Bankruptcy Code Section 547 allows a trustee or debtor in possession to avoid a transfer made by a debtor while insolvent to or for the benefit of a creditor on account of an antecedent debt within 90 days (or one year in the case of an insider) of the petition date, where such transfer enables the creditor to receive more than it would have received in a chapter 7 liquidation.

Bankruptcy Code Section 547(c)(2) provides that the trustee may not avoid a transfer: to the extent that such transfer was in payment of a debt incurred by the debtor in the “ordinary course” of business or financial affairs of the debtor and the transferee, and such transfer was — (A) made in the ordinary course of business or financial affairs of the debtor and the transferee; or (B) made according to ordinary business terms.

Prior to and at the beginning of the 90-day preference period, the debtors utilized an automated accounts payable program.  At that time, the debtors paid all invoices in full at or near the invoice due date.  During the 90-day preference period, the debtors’ executives, on their own initiative, decided that some vendors would not be paid at all and other vendors would be paid earlier. In so doing, they overrode the automated accounts payable system to make early payments to certain important creditors, which included the defendant. 
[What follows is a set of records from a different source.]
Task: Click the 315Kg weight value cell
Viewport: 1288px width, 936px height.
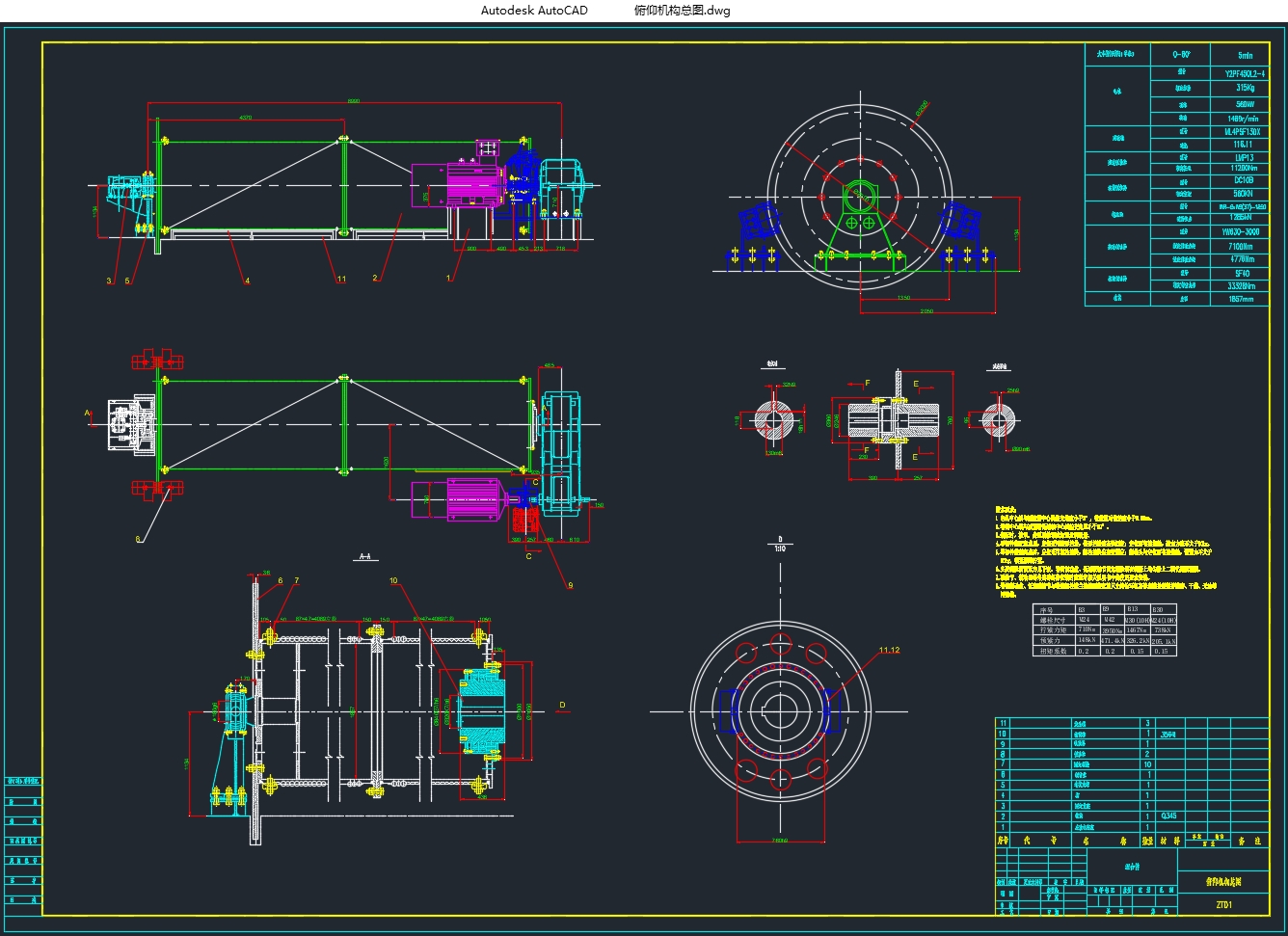Action: (x=1245, y=88)
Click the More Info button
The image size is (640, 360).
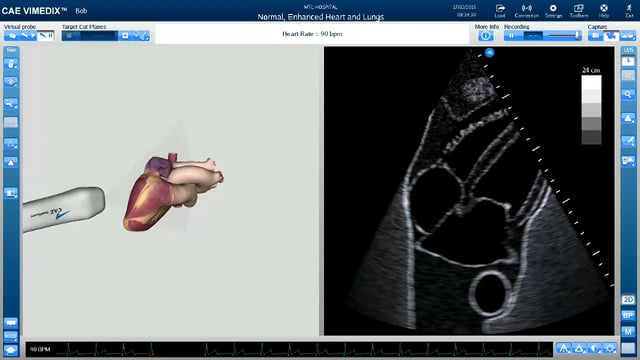click(x=486, y=36)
The defendant argued that the transfers were protected by the ordinary course of business defense notwithstanding the early payment, because the defendant did not apply any payment pressure on the debtors.

The plaintiff argued that notwithstanding the lack of payment pressure, the early payments were not ordinary because they deviated from prior “days-to-payment” terms.  The plaintiff also argued that manually overriding the accounts payable system to pay certain vendors early further evidences that the payments were not ordinary. 

The Court stated that the absence of creditor pressure did not, in and of itself, establish that transactions were ordinary.  The Court considered the totality of the circumstances and held that the payments to the defendant were not ordinary.  The Court noted that the debtors overrode their automated payment system to stop payments to certain vendors and make early payments to other vendors that the debtors deemed important.  Thus, the Court concluded that even in the absence of payment pressure, the unilateral change in payments by the debtors rendered the transfers preferential.

Commentary

Ames demonstrates the various factors weighed by bankruptcy courts while undertaking the very factual ordinary course of business analysis.  Parties prosecuting and defending preference actions should be cognizant of any changes in business practices by a debtor such as unilateral adjustments to accounts payable systems that take place prior to or during the preference period in determining whether a payment was indeed “ordinary.”